GUN BARREL CITY, TEXAS—Toyota Motor Manufactory today confirmed what many in the industry have suspected for many months—the recurrence of a rare illness that afflicts members of the Toyota public relations and marketing staff.

“For lack of a proper name, we’re calling it ’86 disease,’” said Ceedie C. Spewksmun, spokesman for the Center for Disease Conformity (CCD). “The primary symptoms are an annoying tendency to only show the general outline and maybe a few bits and pieces of a new sports car, when everyone and their mothers already know perfectly well what the fekking thing looks like.”

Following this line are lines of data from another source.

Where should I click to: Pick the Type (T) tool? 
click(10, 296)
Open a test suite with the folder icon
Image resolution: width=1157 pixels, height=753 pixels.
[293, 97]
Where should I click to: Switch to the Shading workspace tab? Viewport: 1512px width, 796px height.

Spewksmun describes the rare condition as “largely mental,” explaining, “When you’ve shown lightly-camouflaged and racing versions of your car, when you’ve let car magazines drive and photograph the thing, and when BMW has already revealed the goddamned Z4, if you still want to pretend that people don’t know what the car looks like, then you are largely mental.”

“We acknowledge that there is a problem among several of our staff members,” Toyota spokesrevealer Craig Tahootchiemama told Autoblopnik on condition of anonymity. “We’d hoped we could engineer a cure by publicly announcing our decision to reveal a certain sports car at the Detroit Auto Show, but the teaser pics of the Supra GT concept show we might have a little father to go.”

Meanwhile, the DCC has indicated that the general public need not worry about contracting the condition.

“Though we are concerned that the disease has spread from California to Texas, it appears that we only see an outbreak when Toyota produces a truly interesting car,” Spewksmun said. “That means we should be safe for another ten or fifteen years.”